▶ OBJECTIVE:
Count the lines in the data below that contain the string "resolution", and reply with that number alone.

⟨

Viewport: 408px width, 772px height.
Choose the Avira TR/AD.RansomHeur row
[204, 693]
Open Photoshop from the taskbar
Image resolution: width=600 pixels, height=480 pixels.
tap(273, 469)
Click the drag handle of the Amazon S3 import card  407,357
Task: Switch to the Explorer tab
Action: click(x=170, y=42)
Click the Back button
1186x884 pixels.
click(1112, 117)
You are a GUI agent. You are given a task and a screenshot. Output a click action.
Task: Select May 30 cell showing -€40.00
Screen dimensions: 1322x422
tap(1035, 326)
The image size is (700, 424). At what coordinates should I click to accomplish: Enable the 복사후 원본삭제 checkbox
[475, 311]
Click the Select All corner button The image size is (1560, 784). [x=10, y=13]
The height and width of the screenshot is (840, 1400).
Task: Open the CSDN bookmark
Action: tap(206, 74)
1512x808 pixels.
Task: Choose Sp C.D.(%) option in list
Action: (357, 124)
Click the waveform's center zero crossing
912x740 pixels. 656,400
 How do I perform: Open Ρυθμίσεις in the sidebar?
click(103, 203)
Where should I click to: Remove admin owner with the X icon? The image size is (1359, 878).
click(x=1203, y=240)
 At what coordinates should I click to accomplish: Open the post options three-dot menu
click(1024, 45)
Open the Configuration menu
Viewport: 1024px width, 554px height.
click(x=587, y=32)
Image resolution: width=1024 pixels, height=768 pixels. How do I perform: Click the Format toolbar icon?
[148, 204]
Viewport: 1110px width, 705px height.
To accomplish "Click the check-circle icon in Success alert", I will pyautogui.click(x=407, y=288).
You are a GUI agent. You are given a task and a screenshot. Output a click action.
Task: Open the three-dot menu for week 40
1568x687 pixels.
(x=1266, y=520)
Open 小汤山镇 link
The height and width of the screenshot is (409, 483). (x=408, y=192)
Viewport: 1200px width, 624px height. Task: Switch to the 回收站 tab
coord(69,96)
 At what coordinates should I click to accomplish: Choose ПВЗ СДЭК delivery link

⟩

▶ CORRECT ANSWER:
2